Pamphlets explain security legislation

PUBLISHED : Wednesday, 06 November, 2002, 12:00am
UPDATED : Wednesday, 06 November, 2002, 12:00am

The Security Bureau has published 90,000 copies of two pamphlets in Chinese to help clear up 'misconceptions' surrounding the consultation paper on the proposed anti-subversion law.


The move follows complaints by Secretary for Security Regina Ip Lau Suk-yee that the media has not reported her clarifications over the controversial proposals.


The two pamphlets - entitled 'Introduction' and 'Facts and Misconceptions' - state that the government has the responsibility to legislate against subversive acts as provided by the Basic Law.


The bureau says that it is now the right time to legislate.


'We can handle the issue rationally and peacefully at a time when there are no threats endangering national security,' it says.

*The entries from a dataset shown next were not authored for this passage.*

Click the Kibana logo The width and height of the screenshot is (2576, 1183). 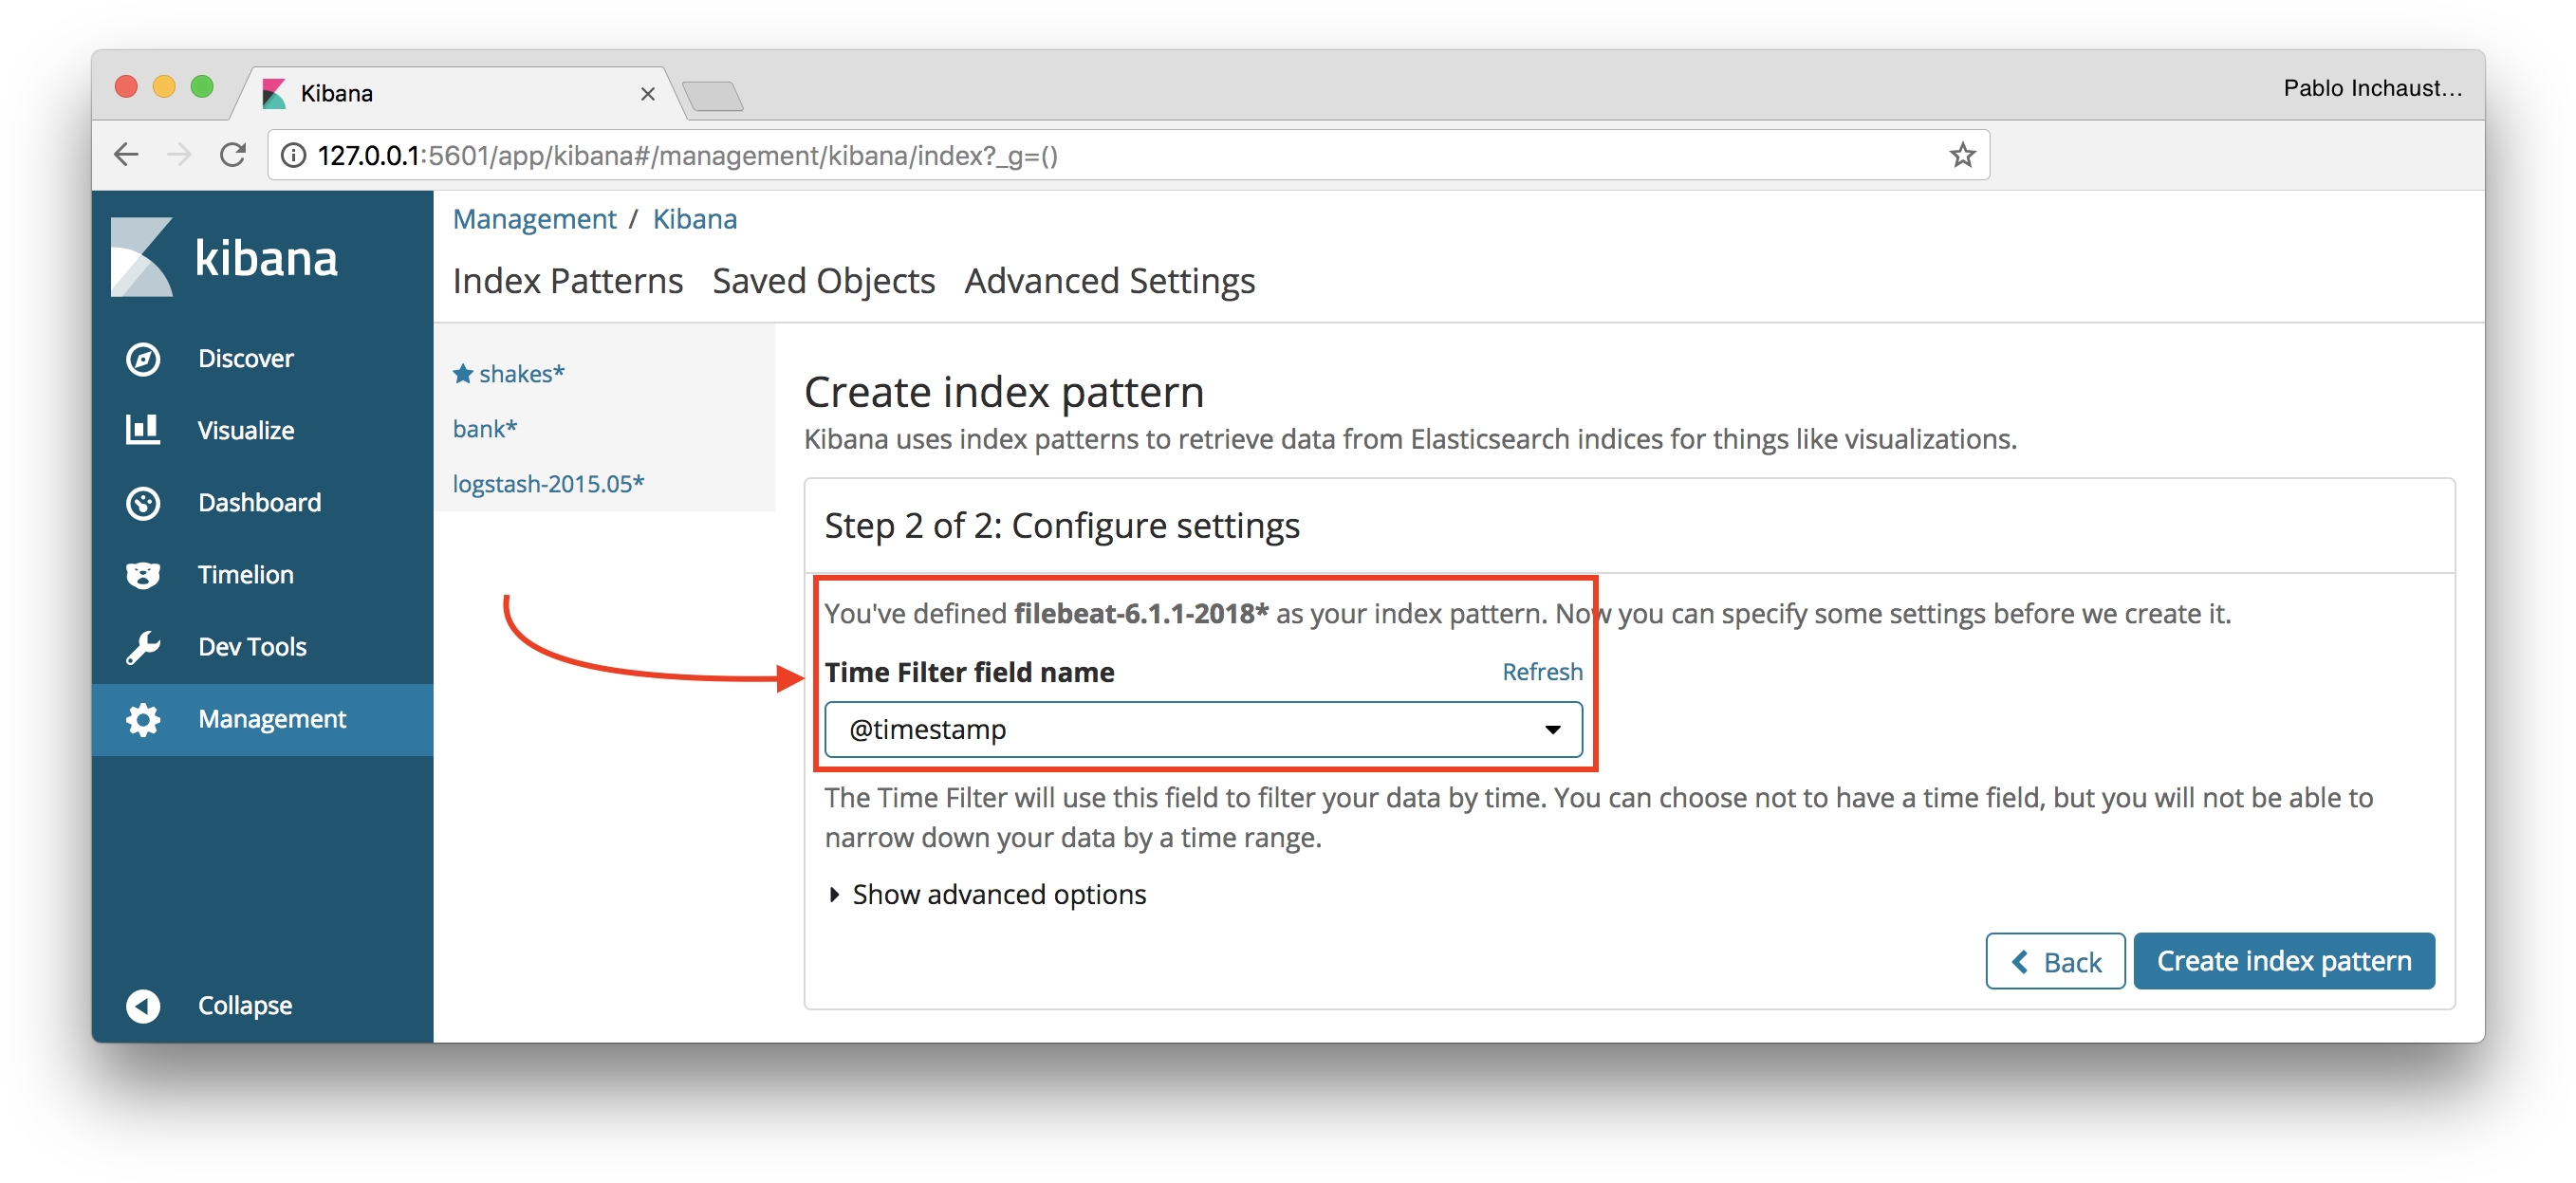(224, 257)
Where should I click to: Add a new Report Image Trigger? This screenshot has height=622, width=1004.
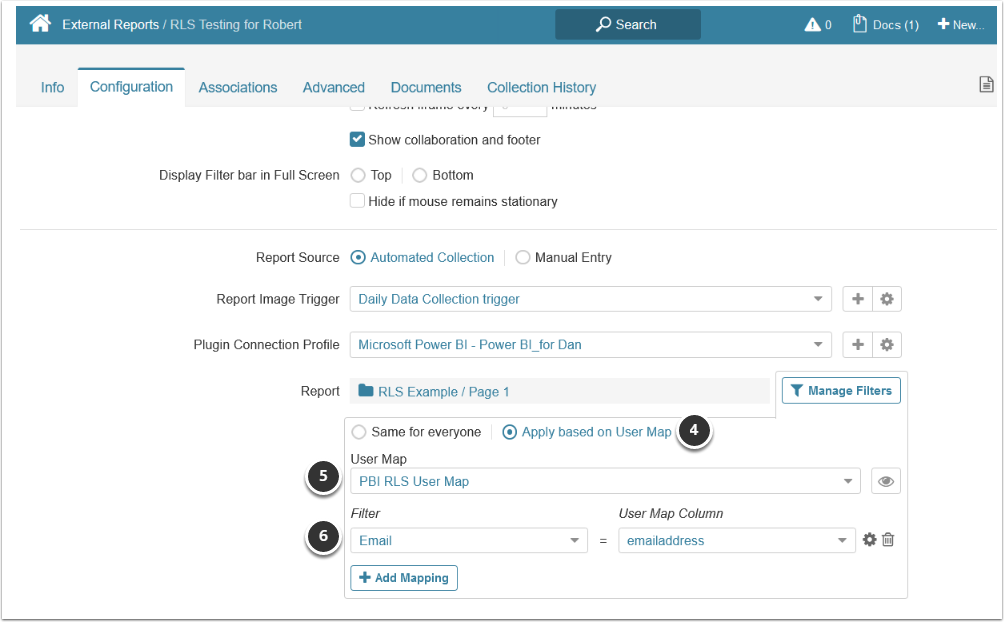pyautogui.click(x=858, y=299)
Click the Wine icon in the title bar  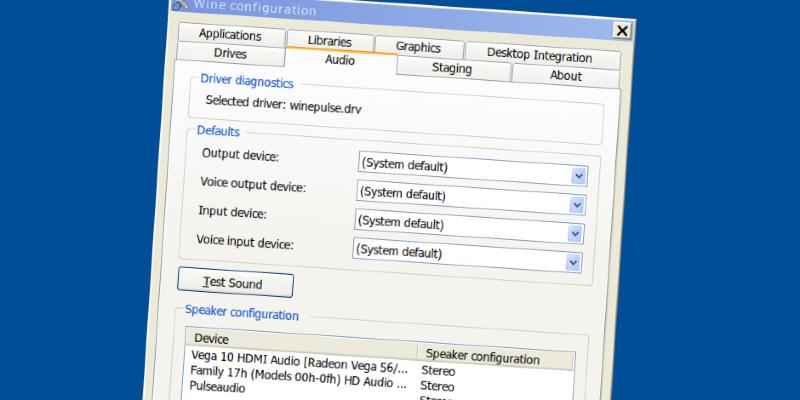tap(181, 4)
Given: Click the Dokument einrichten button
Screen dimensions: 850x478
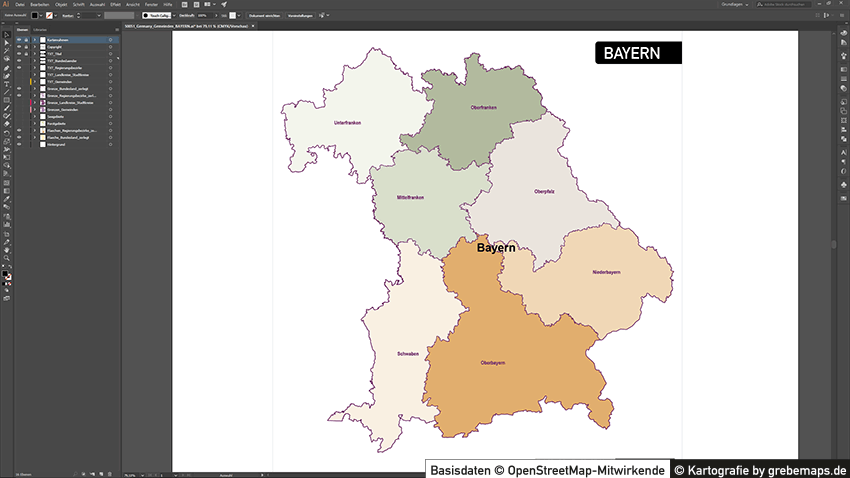Looking at the screenshot, I should [x=265, y=16].
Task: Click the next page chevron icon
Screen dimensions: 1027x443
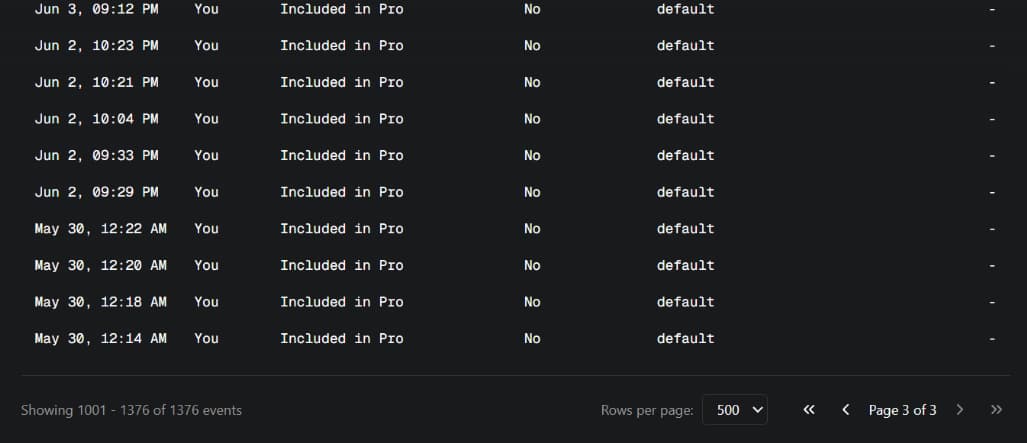Action: (960, 410)
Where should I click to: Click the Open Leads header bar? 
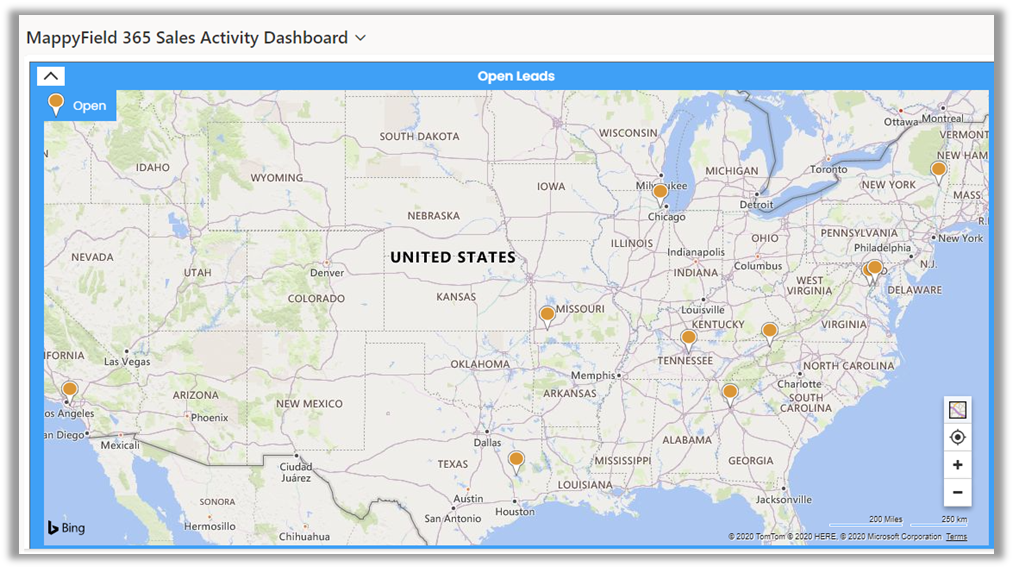coord(515,76)
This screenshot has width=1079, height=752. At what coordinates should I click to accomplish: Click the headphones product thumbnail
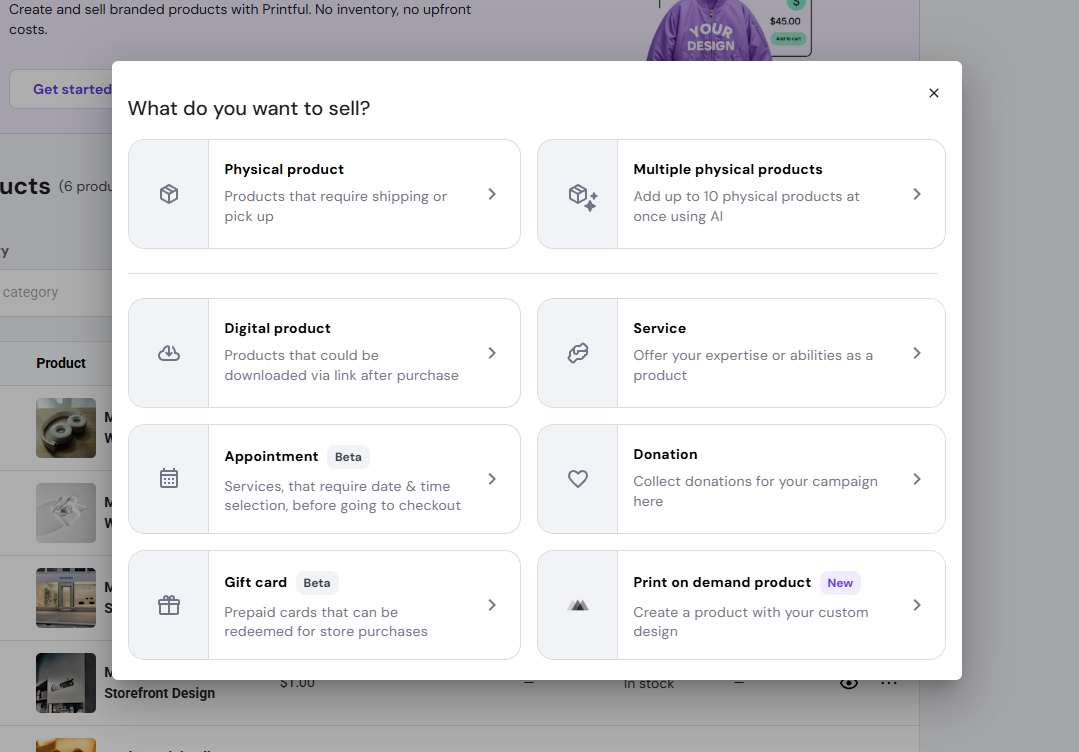pos(66,428)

It dismisses suggestions that secession and subversion are political offences, saying they should be considered criminal acts as they involve the use of violence and illegal means to endanger national security.


'These offences are similar to the existing offence of treason. These are serious criminal offences and not political offences that suppress freedom of speech and thoughts.'


The bureau clarifies that staging protests that disturb public order is not a form of sedition. It adds that police powers to enter premises during emergencies are contained in existing legislation.


The pamphlets stress that mainland legislation will not be extended to Hong Kong.


The bureau also dismisses the misconception that doing business with Taiwanese people will constitute assisting a public enemy in the offence of treason.


The pamphlets can now be obtained from the District Offices.